**TASK DESCRIPTION:** Print each of the rows below verbatim, leaving out nothing and changing nothing.

[Dataset excerpt]
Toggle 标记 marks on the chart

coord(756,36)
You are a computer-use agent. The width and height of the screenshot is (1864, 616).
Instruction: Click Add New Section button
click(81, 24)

**ANSWER TO THIS PROBLEM:**
Toggle 标记 marks on the chart

coord(756,36)
You are a computer-use agent. The width and height of the screenshot is (1864, 616).
Instruction: Click Add New Section button
click(81, 24)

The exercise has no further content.